Una lettura viepiù cameristica e analitica: non sono i cachet d’oro a procurare il miracolo, ma il lavoro a testa bassa di giovani artisti. La regìa trasporta l’azione nei luoghi verdiani


di Francesco Lora


ESECUZIONE DA PARADIGMA: ancora una volta e senza sorpresa, tale è il Falstaff di Giuseppe Verdi andato in scena al Teatro Alighieri per Ravenna Festival (23-26 luglio). Dirigeva Riccardo Muti, al suo unico appuntamento operistico italiano del 2015, e tanto potrebbe bastare a darne conto: ciò che differenzia la sua lettura da ogni altra è l’instancabile ricerca di rispetto ed esegesi in ogni segno dell’autore, in modo tale da servire il testo teatrale e musicale assai prima che il valore o il comodo dell’interprete.

Ne risulta un Falstaff dove ciascun cantante ha studiato con il concertatore la parte in modo così capillare da vestirla come una seconda pelle e da rifuggire la maschera dei calligrafismi; ogni parola è non solo detta con alta tecnica, ma è portata con vivacità, carattere, ombreggiature, piena immedesimazione e qualche divertimento.

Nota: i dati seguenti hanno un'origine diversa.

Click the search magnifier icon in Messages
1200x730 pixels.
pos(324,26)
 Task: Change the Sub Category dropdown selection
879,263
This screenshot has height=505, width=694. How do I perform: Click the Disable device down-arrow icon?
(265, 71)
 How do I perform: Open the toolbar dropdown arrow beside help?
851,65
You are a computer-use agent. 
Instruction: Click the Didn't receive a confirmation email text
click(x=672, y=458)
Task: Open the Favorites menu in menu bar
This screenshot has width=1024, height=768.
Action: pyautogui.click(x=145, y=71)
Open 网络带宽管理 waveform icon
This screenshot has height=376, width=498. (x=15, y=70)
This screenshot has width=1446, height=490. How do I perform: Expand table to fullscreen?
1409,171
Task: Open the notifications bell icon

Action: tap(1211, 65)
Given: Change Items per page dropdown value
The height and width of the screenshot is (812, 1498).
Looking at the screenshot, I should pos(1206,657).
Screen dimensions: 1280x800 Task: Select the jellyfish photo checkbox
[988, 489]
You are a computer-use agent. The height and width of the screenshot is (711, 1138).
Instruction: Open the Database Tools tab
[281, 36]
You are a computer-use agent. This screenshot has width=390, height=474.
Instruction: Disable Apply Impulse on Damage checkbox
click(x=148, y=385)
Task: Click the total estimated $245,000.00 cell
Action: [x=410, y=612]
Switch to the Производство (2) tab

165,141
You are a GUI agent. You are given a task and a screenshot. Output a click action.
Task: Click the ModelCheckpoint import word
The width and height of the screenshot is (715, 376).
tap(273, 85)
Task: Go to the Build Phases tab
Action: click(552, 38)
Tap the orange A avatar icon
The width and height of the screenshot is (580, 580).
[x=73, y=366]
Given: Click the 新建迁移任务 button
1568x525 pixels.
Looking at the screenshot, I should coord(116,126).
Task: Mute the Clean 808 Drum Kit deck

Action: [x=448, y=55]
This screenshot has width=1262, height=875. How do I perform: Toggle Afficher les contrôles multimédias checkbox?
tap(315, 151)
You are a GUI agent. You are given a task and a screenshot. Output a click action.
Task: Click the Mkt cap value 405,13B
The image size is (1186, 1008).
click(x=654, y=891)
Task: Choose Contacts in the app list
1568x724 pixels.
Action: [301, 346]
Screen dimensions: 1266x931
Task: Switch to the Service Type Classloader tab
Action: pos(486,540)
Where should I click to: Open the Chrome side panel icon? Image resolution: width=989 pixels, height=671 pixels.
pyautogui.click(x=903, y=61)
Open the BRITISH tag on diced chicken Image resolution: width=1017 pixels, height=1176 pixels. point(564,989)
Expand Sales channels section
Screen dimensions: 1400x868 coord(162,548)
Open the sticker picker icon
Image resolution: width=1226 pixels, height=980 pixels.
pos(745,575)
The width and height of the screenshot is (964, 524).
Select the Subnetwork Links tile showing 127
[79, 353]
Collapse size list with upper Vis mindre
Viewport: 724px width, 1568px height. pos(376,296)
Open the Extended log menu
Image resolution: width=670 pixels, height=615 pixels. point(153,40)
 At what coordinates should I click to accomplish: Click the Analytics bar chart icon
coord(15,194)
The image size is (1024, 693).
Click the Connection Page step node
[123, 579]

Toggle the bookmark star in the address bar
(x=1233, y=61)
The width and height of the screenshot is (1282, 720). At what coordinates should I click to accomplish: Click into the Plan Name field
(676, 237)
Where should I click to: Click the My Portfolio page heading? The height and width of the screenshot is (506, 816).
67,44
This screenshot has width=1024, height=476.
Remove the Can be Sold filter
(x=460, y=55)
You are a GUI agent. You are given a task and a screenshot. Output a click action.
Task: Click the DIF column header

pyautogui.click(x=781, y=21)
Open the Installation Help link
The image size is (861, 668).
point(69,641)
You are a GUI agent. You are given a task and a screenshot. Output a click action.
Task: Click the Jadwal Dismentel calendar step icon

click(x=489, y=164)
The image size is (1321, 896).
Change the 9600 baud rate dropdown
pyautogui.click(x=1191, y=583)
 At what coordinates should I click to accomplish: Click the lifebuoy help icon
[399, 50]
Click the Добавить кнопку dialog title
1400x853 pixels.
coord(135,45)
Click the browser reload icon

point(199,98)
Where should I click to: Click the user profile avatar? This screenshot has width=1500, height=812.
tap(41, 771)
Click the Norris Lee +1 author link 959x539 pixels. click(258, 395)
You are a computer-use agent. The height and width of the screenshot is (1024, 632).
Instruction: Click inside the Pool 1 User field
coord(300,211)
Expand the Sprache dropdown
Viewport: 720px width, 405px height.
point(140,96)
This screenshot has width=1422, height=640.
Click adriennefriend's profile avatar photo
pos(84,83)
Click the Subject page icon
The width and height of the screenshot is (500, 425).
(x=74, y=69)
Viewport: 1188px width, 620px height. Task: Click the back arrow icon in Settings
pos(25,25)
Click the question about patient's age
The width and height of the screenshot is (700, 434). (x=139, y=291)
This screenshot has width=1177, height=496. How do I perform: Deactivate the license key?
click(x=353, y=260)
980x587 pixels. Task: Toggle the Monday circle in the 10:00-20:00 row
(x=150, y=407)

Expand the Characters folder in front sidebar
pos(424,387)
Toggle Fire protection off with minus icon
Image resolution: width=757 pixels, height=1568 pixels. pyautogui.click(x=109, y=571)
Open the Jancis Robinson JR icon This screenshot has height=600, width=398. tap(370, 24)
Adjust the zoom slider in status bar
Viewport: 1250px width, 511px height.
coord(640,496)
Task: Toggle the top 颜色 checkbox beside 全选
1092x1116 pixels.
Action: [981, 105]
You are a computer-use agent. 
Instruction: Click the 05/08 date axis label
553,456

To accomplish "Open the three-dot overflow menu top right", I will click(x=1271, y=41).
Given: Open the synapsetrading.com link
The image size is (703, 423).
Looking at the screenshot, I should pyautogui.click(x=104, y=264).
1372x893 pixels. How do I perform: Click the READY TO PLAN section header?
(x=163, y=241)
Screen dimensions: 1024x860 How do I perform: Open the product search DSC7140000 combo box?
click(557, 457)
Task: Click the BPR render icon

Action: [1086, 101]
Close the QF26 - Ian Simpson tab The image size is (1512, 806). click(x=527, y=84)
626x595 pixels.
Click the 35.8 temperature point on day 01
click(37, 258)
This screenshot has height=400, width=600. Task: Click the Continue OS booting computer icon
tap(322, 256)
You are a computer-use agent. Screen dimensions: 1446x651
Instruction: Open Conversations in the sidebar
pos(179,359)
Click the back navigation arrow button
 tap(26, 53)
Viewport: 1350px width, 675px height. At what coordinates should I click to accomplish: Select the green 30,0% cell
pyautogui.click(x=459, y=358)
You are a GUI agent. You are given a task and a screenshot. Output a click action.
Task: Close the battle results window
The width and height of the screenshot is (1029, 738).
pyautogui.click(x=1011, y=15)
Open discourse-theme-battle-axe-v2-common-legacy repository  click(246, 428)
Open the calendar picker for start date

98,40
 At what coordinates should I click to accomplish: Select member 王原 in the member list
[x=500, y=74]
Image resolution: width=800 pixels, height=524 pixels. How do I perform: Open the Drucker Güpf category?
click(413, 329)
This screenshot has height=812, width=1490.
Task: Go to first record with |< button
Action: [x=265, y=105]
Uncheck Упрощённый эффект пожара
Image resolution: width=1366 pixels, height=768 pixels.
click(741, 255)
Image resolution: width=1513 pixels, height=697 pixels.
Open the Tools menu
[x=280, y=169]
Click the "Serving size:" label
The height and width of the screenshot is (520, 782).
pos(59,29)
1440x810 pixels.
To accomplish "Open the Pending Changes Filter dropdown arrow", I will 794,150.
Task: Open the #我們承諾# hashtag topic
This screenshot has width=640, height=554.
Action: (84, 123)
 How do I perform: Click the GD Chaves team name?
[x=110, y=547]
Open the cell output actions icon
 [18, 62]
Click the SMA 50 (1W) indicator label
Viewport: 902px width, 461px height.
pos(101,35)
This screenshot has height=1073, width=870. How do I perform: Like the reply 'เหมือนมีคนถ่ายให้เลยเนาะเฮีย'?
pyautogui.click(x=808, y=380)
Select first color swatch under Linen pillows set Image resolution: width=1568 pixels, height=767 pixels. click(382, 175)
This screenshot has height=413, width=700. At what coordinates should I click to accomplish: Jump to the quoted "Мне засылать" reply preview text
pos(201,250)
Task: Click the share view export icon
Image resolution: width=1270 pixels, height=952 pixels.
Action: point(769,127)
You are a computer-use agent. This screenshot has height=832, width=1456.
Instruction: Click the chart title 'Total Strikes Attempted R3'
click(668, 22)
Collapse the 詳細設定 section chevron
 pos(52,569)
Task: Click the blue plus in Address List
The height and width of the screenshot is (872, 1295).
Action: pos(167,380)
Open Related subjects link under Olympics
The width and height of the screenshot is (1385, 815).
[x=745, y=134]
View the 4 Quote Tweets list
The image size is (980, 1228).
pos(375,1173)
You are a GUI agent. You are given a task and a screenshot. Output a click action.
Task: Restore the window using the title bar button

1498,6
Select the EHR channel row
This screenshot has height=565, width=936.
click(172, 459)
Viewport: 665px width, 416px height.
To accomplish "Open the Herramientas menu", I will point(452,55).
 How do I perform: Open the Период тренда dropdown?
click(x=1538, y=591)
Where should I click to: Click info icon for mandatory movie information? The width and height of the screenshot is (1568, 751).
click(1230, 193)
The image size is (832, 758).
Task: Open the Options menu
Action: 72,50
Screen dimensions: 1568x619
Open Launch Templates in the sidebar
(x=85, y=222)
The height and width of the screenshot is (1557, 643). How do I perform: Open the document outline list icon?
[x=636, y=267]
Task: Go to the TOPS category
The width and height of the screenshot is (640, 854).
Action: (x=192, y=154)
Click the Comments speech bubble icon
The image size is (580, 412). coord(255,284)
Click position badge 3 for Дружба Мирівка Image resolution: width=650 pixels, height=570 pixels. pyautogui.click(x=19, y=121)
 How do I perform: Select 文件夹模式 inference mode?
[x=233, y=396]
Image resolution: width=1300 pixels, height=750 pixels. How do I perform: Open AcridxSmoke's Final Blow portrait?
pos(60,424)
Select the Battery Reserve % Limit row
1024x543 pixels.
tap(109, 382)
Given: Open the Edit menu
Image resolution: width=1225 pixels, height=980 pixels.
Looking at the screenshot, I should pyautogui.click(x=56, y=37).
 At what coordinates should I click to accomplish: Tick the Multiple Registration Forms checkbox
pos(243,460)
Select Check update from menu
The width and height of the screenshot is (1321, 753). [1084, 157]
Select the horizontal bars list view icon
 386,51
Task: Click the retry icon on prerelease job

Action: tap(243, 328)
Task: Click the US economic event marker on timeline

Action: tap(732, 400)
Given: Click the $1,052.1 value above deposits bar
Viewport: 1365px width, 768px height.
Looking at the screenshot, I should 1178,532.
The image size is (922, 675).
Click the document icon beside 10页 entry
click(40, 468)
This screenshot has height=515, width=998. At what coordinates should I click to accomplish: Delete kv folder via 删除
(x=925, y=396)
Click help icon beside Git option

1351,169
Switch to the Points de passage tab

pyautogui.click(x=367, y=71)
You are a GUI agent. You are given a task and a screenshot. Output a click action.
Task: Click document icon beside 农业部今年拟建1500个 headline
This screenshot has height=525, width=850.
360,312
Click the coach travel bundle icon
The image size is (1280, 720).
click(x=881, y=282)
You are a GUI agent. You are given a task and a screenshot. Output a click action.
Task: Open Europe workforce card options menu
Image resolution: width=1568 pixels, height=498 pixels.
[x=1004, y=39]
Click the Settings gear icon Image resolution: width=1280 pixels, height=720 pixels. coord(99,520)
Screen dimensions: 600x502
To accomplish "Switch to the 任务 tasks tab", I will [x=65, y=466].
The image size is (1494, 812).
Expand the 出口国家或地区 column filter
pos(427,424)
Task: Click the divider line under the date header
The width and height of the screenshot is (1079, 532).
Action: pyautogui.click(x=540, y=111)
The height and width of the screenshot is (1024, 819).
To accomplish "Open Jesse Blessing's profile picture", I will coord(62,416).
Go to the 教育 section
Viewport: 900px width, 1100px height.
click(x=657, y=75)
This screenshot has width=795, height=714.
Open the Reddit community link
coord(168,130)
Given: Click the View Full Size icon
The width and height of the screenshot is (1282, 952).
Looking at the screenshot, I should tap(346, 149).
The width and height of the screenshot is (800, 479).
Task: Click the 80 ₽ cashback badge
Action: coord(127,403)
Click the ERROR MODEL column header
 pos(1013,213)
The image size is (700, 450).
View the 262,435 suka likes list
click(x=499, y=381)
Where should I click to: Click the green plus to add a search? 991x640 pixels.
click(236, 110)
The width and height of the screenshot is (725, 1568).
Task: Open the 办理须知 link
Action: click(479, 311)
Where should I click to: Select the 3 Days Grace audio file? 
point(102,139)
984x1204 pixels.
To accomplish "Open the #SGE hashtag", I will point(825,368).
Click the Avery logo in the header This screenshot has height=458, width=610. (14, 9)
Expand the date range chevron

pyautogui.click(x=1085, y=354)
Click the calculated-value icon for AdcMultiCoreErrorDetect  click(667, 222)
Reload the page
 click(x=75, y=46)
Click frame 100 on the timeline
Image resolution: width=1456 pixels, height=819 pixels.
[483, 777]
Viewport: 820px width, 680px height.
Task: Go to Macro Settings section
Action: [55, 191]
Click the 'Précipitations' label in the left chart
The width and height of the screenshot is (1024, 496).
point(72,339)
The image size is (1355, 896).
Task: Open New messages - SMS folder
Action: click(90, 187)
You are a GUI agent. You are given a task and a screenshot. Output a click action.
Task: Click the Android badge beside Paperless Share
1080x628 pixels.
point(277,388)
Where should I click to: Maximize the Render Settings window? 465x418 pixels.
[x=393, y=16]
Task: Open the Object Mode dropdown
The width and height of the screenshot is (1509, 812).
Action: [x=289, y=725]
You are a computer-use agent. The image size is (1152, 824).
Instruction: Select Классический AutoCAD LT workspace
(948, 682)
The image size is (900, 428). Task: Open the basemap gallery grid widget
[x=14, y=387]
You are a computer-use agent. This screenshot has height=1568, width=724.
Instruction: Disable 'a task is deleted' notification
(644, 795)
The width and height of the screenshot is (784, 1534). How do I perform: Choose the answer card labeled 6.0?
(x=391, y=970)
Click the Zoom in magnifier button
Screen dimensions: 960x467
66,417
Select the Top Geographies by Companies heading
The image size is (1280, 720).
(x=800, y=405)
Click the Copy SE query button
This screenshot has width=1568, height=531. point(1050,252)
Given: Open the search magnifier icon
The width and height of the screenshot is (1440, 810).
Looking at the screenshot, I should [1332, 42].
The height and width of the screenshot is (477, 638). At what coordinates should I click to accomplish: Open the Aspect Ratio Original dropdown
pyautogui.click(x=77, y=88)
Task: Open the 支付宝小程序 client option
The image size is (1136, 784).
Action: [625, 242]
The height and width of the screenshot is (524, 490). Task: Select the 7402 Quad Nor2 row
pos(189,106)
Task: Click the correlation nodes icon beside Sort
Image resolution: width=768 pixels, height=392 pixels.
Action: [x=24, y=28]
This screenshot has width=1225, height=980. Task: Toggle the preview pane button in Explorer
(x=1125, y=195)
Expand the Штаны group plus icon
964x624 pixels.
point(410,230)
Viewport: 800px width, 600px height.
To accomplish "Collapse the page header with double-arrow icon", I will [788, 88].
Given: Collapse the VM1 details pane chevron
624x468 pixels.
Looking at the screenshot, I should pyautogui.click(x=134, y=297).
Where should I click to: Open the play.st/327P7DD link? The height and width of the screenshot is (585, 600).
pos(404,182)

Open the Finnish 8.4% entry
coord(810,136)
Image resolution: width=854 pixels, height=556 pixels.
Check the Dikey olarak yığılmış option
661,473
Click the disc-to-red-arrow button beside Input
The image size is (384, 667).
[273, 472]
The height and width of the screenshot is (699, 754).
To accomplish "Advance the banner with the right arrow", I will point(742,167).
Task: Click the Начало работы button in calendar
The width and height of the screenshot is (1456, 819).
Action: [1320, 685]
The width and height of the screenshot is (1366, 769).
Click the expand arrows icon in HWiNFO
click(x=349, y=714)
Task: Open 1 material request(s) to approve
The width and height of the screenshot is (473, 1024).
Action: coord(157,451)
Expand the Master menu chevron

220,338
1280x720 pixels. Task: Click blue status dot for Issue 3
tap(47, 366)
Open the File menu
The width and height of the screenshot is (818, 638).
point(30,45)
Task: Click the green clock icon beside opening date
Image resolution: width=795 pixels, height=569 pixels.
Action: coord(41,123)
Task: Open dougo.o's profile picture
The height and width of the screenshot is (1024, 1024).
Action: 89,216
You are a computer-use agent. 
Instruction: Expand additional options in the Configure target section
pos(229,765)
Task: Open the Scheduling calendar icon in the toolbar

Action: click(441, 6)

Si ha così il piacere, più unico che raro, di ascoltare vocalisti disposti a cantare piano, a sussurrare, a conversare in spirito di commedia e a rinunciare all’esibizione della voce piena o del personale colpo istrionico. In premio, il testamento verdiano sfoggia un ventaglio di informazioni ricco come mai altrove.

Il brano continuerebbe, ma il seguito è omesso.